- **WORK TO BE COMPLETED**: Rewrite the material below, changing "GUI agent" to "screen assistant" and leaving every other word as it is.

- **ENTRIES SUPPLIED**:
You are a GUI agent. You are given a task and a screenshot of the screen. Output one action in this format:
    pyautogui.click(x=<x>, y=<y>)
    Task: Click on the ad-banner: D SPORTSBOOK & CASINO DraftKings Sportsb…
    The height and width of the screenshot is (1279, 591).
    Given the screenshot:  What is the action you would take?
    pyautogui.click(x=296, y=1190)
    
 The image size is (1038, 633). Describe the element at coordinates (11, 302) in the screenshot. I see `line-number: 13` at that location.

- **SOLUTION FOR THIS EXERCISE**:
You are a screen assistant. You are given a task and a screenshot of the screen. Output one action in this format:
    pyautogui.click(x=<x>, y=<y>)
    Task: Click on the ad-banner: D SPORTSBOOK & CASINO DraftKings Sportsb…
    The height and width of the screenshot is (1279, 591).
    Given the screenshot:  What is the action you would take?
    pyautogui.click(x=296, y=1190)
    
 The image size is (1038, 633). Describe the element at coordinates (11, 302) in the screenshot. I see `line-number: 13` at that location.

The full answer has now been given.